[Record extracts Boundary: Start]

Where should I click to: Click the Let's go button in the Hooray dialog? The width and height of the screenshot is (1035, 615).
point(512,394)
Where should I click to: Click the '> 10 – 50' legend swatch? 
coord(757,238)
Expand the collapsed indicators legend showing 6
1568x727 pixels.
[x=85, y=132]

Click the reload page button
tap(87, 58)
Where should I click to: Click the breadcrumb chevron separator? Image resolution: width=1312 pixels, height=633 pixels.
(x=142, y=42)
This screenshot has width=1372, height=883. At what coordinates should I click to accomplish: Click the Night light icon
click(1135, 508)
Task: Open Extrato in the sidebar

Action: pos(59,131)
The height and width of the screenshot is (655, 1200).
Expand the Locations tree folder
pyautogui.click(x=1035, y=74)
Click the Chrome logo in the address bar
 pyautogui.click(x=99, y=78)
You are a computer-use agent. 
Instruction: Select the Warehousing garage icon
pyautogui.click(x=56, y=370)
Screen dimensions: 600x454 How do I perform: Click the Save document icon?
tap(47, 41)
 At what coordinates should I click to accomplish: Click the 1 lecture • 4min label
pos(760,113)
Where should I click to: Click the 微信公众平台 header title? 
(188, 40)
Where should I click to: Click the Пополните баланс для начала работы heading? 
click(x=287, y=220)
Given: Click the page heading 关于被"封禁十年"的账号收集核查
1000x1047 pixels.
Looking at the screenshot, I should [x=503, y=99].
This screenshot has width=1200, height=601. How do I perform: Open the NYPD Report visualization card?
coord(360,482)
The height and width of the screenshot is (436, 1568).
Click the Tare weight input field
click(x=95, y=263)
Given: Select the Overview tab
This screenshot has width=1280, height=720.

[Record extracts Boundary: End]

■ **What to do**
The lines above that hold "Given" are the result; show every one of them.

■ **Answer to this problem**
Given: Click the page heading 关于被"封禁十年"的账号收集核查
Given: Select the Overview tab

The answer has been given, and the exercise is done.